Right. But they were so...
“USE IT” too:
They
did. And what was the goblin of
this usage? It was... that...
brown sugar ‘hardens’ ‘in the bowl’ so... sugar service procurement was...
ah... a ‘getting it out’... by chipping with a spoon... by Mr. Sugar Loving
Lunch Time In From The Field Farmer and his thick callused hands and strongest
grip and chip, chip, chip... every day... for decades including dropping the
lid and the... homemaker’s despair at the handling roughness and the...
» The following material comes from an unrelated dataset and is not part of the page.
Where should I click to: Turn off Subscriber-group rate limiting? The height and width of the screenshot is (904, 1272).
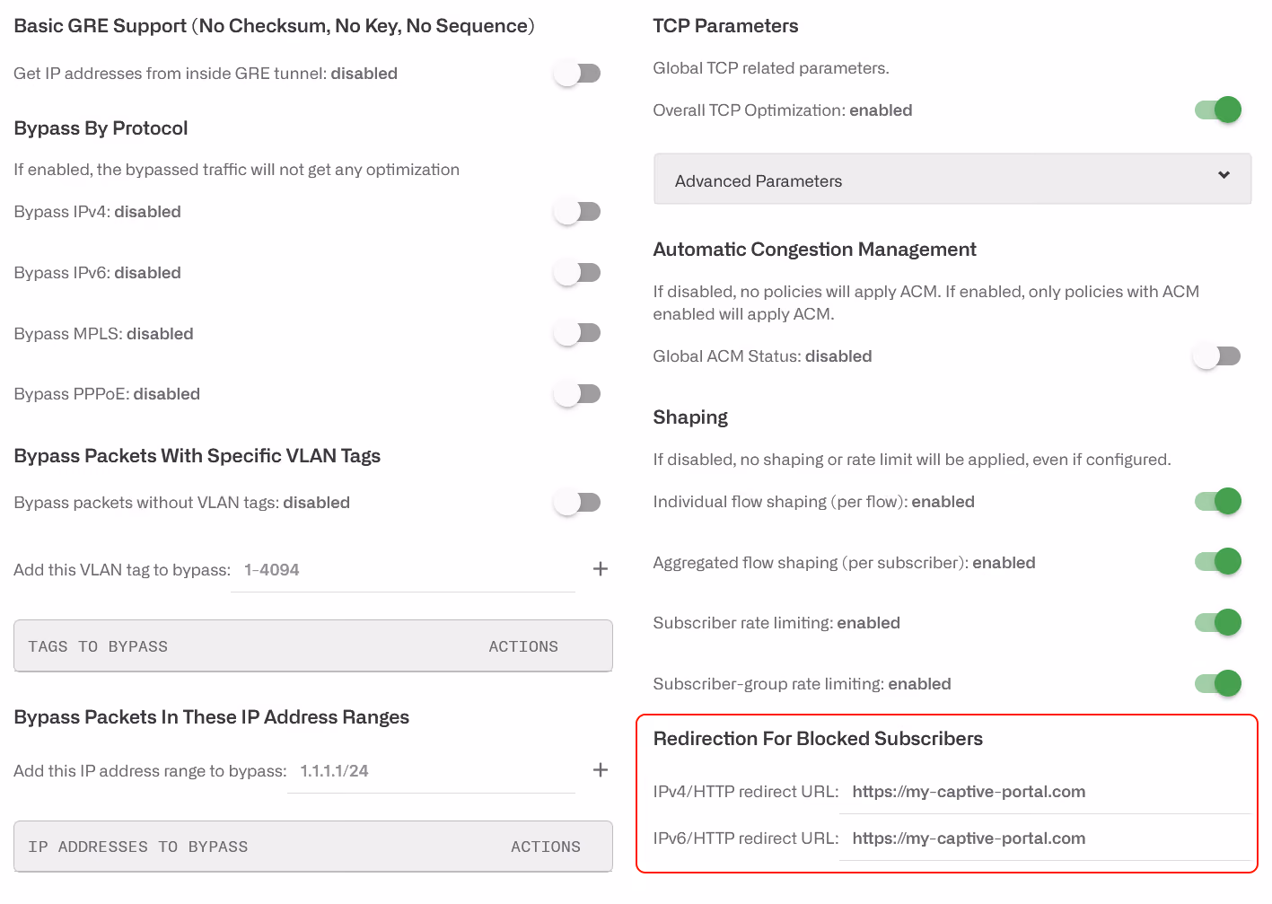point(1217,683)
resulting wear and tear. This is
easy to deduct once it is pointed out.
And again... over decades including the discovery that putting bowl
bottom in the oven ‘for a minute’ softens the sugar... yet ‘browns’ the sugar bowl bottom. Too.
No
wonder the inner lid rest rim... is chipped. No wonder the lid, if found, is ‘broken’, ‘finial gone’,
‘rim chipped’ and ‘glued back together’.
No
wonder... the hairline cracks wander all over from the spoon jabbing into the
bowl with ‘all his strength’. No
wonder... and this is a charmer...:
NO WONDER that when one carefully reviews the holes punched in these old
sugar bowls one discovers
Conclusively
That
these ‘each hole’ was made not from punching IN the sugar bowl but from these
holes being punched OUT from the inside of the sugar bowl by, again, the ‘all
his strength’ punching the bottom’s... sides... corners and crevasses... OUT to
get the sugar OUT. Yes... all of
the ‘broken’ is caused by punching “OUT”.
That is why the broken happened and WHY the bowl was kept in service;
that was... the way... it was... and... “WAS USED”. Until, eventually (after
the Civil War) the household, by passage of generation, “got a new one” by a
‘the younger set’ who now... ‘replaced’ “grandmother’s sugar bowl.
Grandmother...
KEPT HER old broken sugar bowl and
PUT
IT AWAY... with the ‘new china’
TOO.
EVERYONE
KNEW that ...that... was Grandmother’s
OLD
DARK BLUE
BROKEN
SUGAR
BOWL
In
the old New England home. EVERYONE
‘knew’ “HOW IT GOT THERE” and “WHAT THAT IS” until... “everyone” “died off”
(Part One) and
I
“got it” after I “found it” “IN THERE” (Part Two).